── Source material ──

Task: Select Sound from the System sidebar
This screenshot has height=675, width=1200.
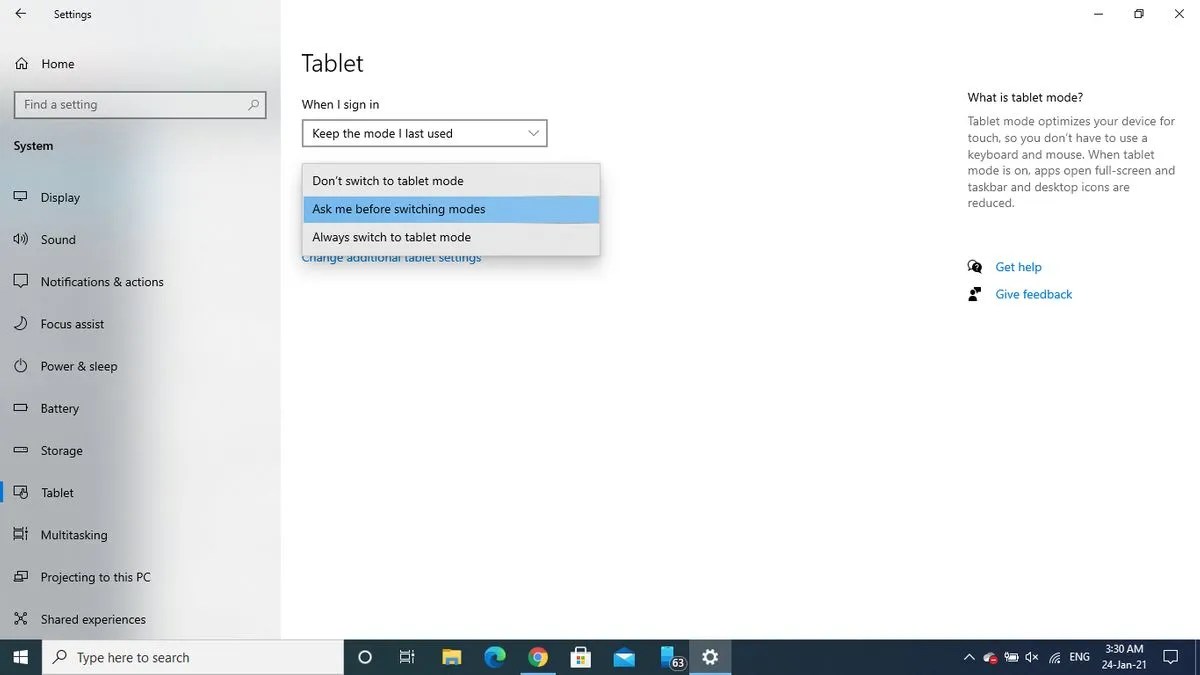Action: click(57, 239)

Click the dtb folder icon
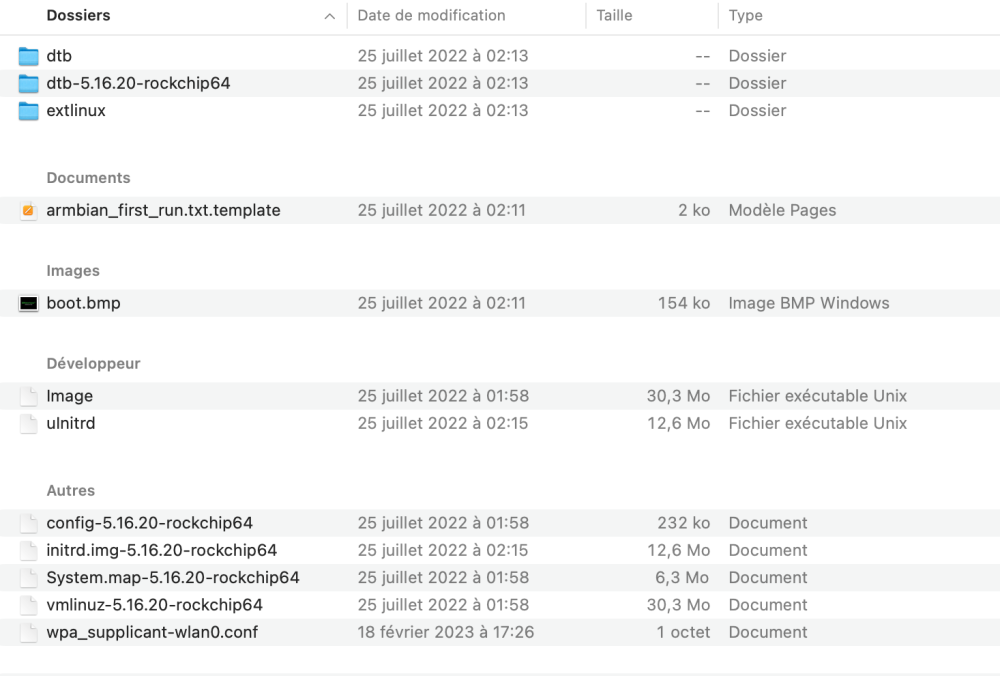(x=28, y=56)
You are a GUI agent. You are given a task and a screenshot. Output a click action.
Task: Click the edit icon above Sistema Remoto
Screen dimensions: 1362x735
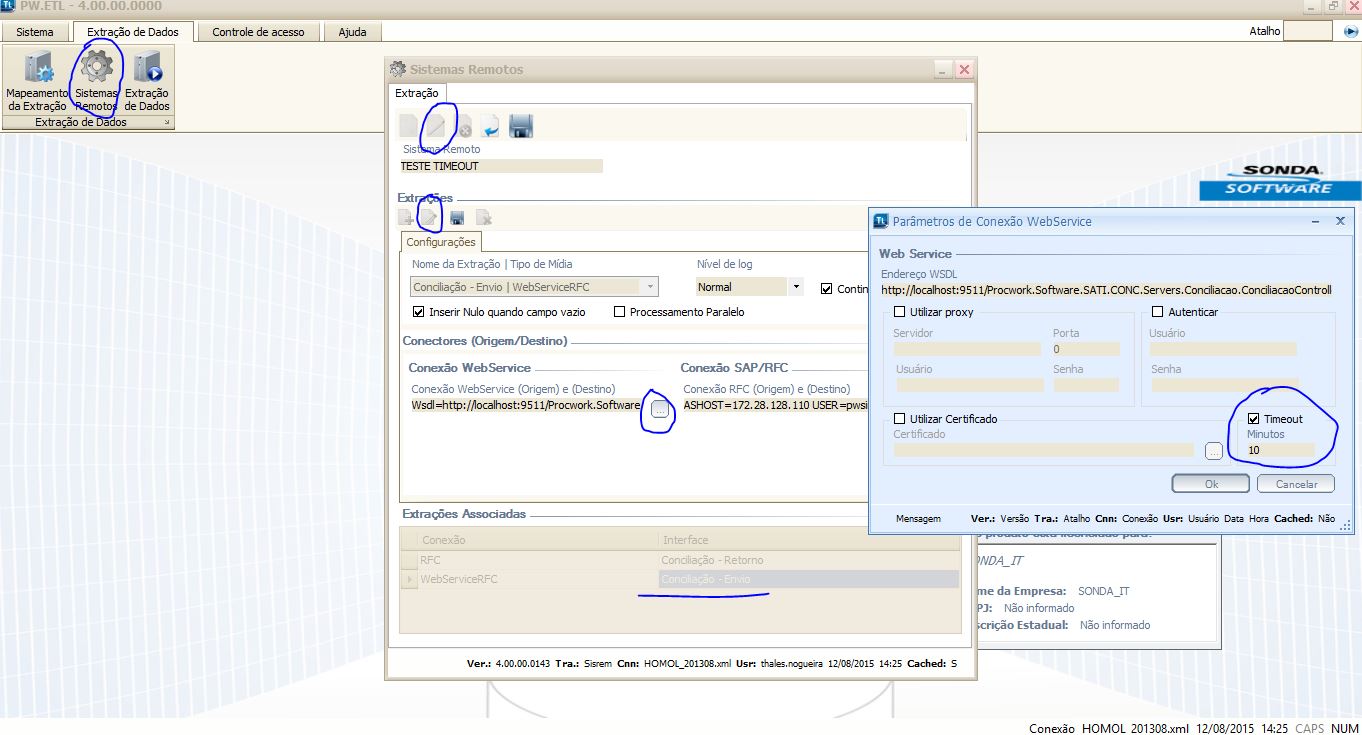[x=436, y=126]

───

◆ What you will do
No pictures belong in the answer. It must repeat exactly the lines from the line with "You are a GUI" through the final line of the records.

◆ Result for this exercise
You are a GUI agent. You are given a task and a screenshot. Output a click action.
Task: Click the edit icon above Sistema Remoto
Screen dimensions: 1362x735
[x=436, y=126]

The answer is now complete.